Crucially, you’ll want to find a SIPP provider whose charges align best with your SIPP pension needs, as you only want to be paying fees on the services that you intend to use. For instance, full SIPP providers tend to charge higher fees in general and justify this by pointing to the greater levels of expertise, service and administration involved with managing the more specialist investment options that they offer. So if you’re not planning to invest in commercial property or unquoted shares, for example, you probably don’t need to pay the premium usually attached to a full SIPP, when a low cost SIPP is likely to offer all the investment options suitable to you.
When can you withdraw money from a SIPP?
The money you invest into a SIPP can only normally be accessed from age 55, and this is rising to age 57 from 2028.
At this point, you’re able to withdraw up to 25% of your fund as a tax-free cash lump sum, leaving the remaining 75% to secure an income. The income can be taken via income drawdown or by purchasing an annuity. You can also take one or more lump sum payments.
Reaching age 55 doesn’t mean you are obliged to start taking benefits from your SIPP, and there is no upper age limit to commence withdrawals. You’re also free to carry on working after you’ve started withdrawing your money.
The only way you can usually access your funds before age 55 is if you’re in seriously poor health or have a terminal illness. Some professions may also allow you to access pensions earlier, such as athletes.
SIPP tax relief explained
To incentivise people to save for their retirement, tax relief is available on a certain level of contributions you make into a pension, including SIPPs. How big a boost you receive is dependent on the income tax that you pay.

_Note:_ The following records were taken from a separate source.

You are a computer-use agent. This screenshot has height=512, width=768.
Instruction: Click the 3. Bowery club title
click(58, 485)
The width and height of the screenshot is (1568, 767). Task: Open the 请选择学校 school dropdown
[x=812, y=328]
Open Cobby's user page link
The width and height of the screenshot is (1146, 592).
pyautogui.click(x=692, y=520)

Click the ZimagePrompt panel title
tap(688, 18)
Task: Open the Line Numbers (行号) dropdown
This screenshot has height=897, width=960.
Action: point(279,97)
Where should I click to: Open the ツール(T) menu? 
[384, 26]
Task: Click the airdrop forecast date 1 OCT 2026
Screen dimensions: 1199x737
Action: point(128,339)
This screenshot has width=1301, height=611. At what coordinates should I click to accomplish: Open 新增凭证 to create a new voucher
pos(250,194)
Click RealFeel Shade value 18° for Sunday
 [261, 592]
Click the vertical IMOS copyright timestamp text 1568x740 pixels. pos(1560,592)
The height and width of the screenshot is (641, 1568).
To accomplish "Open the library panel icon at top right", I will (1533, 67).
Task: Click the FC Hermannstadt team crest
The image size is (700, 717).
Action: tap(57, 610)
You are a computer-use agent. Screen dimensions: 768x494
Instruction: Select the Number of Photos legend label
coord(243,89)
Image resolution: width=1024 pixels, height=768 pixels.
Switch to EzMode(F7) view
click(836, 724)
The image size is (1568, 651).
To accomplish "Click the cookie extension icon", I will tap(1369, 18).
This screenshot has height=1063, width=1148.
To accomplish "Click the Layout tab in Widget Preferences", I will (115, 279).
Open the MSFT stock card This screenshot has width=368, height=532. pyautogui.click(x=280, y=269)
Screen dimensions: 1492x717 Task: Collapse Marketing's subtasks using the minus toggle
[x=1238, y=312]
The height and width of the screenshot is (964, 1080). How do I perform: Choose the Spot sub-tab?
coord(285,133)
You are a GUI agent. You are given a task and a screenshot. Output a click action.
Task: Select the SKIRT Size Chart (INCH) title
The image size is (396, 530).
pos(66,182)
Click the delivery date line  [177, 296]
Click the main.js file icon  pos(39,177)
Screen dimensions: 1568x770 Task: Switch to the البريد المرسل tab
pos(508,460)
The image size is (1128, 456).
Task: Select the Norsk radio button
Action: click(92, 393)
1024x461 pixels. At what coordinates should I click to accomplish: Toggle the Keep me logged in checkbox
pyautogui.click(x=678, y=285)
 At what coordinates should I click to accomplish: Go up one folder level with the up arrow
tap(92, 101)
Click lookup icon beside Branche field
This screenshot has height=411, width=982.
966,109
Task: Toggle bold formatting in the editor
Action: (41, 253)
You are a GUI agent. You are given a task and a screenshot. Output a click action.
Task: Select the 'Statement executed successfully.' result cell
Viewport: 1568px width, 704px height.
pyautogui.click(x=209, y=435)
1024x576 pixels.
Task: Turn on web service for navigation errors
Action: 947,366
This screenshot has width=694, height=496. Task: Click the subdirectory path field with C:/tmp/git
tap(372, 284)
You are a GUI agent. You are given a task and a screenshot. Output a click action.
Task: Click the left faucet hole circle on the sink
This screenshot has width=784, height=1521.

So basic rate taxpayers paying income tax at 20% are eligible for tax relief at 20% - this means if you put £80 into your SIPP pension, HMRC will effectively add a further £20 to make an overall contribution of £100.
Higher rate taxpayers paying income tax at 40% can get 40% tax relief, and additional rate taxpayers paying at 45% can get relief at 45%.
In the 2021/22 tax year, you’re able to enjoy tax relief on the lower of either 100% of your earnings or an annual allowance of £40,000.
Pros and cons of SIPPs
The upside of the best SIPPs are considerable if they are used in the right way, but equally there are disadvantages that anyone thinking about using a SIPP should be aware of too.
Advantages of a SIPP
- Can provide access to a wide range of investments specific to your particular retirement aims.
- Provides the freedom and flexibility to manage your pension exactly as you want.
- You can receive pension tax relief on your contributions.
- Can provide various flexible ways to draw an income at retirement, including income drawdown and through an annuity.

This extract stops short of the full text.